And I am theirs. That night they prove it by easily bringing me to the height of pleasures I didn’t ever think I’d feel again. That night the many years apart fade into mere hours. And when the summer sun rises outside the window, it’s truly a new day.

The first of many I know will be spent with my Viking wolves.

“Yours always,” I say as the sun rises.

“Ours always,” they say aloud on either side of me.

Then they kiss me. First one and then the other, tipping my face back and forth to receive their tired kisses.

“This is what my mother did call ‘happily ever after’ in the story she told around the longhouse fire of how she and my father came to be mated,” FJ says when they’re finally done kissing me.

“Yes, that’s exactly what this is,” I agree. Even though there’s a lot we still haven’t said and a lot—I mean, like, a ton of details—we’ll have to get figured out somehow. But none of that matters. I know this is our HEA.

We have each other now, so we all know what will come next. The daughters we’ll raise to believe they can do anything. The kingdom we’ll happily run together.

The life we’ll make, now that they’re finally home.

Epilogue


I
know right then
and there that our lives together will truly be one big happily ever after
…”

On his finger screen, Rafes watches his mother Alisha Ataneq-Nightwolf read the last line of her cousin’s memoir. She lets that last sentence linger for a few emotional moments before looking up to once again address a rapt crowd which includes Rafes’s younger fraternal twin sisters, Nauja and Elisapie.
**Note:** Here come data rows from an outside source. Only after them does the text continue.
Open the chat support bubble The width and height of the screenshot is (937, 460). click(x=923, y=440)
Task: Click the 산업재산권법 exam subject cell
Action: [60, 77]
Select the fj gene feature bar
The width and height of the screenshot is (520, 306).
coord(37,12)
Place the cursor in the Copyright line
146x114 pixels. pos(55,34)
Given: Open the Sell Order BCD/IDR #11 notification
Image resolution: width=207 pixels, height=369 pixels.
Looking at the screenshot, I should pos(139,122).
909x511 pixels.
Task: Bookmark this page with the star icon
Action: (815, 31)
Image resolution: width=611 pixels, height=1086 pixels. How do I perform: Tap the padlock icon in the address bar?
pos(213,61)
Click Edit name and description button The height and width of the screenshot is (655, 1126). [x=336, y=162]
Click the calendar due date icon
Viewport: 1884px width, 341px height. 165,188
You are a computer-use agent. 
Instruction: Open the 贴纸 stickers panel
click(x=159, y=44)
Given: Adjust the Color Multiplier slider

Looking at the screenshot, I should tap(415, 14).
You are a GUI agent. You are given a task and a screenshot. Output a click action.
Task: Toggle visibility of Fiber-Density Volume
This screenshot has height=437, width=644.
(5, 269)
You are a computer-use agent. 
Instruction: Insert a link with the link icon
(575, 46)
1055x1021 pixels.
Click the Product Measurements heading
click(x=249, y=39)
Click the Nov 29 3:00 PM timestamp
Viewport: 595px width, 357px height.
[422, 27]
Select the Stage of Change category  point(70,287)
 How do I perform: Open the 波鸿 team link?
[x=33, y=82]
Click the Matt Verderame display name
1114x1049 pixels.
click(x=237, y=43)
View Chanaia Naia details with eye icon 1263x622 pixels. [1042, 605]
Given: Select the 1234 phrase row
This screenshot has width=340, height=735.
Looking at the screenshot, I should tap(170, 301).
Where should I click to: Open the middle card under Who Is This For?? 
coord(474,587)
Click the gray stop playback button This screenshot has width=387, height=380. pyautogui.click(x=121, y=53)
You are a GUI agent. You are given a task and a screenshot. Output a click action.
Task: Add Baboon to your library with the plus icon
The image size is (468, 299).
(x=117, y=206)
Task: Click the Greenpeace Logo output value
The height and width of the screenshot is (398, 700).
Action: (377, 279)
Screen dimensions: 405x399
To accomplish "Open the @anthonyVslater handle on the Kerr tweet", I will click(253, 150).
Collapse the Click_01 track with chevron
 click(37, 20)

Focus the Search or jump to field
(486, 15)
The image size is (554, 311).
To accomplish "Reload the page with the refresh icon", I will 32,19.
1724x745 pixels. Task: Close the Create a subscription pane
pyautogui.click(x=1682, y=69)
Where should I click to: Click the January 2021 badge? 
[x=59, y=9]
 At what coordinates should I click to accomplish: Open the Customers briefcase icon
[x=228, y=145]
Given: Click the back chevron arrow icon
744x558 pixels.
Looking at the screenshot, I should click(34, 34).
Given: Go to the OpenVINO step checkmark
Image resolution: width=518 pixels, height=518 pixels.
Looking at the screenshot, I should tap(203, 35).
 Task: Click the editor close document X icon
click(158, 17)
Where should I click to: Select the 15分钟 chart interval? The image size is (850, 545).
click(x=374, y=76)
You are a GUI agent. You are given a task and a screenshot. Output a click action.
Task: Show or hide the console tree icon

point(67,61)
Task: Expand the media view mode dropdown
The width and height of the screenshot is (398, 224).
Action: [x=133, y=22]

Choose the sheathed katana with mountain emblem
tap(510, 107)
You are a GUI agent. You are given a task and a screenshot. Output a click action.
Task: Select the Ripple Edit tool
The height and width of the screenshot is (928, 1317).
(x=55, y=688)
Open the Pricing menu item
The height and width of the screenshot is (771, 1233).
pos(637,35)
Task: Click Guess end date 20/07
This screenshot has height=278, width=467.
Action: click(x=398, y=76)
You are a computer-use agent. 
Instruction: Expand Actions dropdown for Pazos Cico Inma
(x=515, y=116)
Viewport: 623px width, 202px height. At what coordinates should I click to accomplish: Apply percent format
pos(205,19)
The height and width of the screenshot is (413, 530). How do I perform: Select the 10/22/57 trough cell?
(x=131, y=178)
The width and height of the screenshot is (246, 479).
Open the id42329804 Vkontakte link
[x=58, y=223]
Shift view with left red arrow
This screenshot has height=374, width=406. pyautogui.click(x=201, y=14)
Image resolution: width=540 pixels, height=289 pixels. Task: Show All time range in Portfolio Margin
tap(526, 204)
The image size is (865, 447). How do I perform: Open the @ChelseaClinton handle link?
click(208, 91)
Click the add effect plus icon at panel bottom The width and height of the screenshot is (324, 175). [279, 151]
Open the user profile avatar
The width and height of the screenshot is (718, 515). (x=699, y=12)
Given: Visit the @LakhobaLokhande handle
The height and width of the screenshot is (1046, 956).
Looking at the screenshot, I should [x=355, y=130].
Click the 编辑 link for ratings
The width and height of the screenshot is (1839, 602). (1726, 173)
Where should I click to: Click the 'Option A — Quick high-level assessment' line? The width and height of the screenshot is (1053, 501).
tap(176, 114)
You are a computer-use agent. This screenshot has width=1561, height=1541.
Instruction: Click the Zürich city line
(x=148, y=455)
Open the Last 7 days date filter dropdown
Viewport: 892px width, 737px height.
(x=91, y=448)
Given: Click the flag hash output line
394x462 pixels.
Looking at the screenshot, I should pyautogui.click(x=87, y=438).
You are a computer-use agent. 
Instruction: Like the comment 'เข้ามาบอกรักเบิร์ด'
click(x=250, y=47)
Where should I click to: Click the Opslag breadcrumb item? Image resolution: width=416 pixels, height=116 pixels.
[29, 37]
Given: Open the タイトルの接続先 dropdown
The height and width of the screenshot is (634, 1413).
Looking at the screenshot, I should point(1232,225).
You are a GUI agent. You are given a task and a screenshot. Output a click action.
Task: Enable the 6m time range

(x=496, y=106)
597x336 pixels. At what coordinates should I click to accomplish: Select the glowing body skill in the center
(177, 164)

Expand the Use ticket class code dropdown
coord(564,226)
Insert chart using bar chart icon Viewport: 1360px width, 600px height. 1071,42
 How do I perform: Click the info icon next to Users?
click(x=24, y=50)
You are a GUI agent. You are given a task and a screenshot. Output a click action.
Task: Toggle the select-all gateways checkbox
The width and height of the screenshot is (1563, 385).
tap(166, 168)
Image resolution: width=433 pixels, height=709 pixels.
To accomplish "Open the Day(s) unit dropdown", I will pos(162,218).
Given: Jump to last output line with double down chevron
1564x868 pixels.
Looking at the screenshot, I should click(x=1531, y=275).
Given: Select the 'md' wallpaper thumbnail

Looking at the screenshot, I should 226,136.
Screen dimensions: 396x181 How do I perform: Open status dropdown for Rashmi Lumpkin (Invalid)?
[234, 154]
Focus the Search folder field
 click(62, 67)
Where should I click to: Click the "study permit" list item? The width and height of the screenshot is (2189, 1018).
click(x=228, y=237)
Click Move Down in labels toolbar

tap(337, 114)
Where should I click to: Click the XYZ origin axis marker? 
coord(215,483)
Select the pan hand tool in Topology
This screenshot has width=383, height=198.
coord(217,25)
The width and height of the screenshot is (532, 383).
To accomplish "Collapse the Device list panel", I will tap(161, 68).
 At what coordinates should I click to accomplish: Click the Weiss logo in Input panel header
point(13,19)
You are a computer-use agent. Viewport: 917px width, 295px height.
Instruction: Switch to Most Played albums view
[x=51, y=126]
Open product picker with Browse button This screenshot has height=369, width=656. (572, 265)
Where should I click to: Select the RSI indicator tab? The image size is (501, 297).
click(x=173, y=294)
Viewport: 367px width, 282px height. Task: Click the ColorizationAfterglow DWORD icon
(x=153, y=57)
Rafes, who’s making his way up Yellow Wolf Mountain toward the North Dakota time portal, rolls his eyes as he observes his mother squeeze every bit of dramatic juice possible out of the moment. But despite having heard this story many times before, Nauja and Lis look just as caught up in the tale as the rest of the crowd, many of whom are carrying digital signs with slogans like FATED MATES FOREVER! and TIME TRAVEL IS A RIGHT!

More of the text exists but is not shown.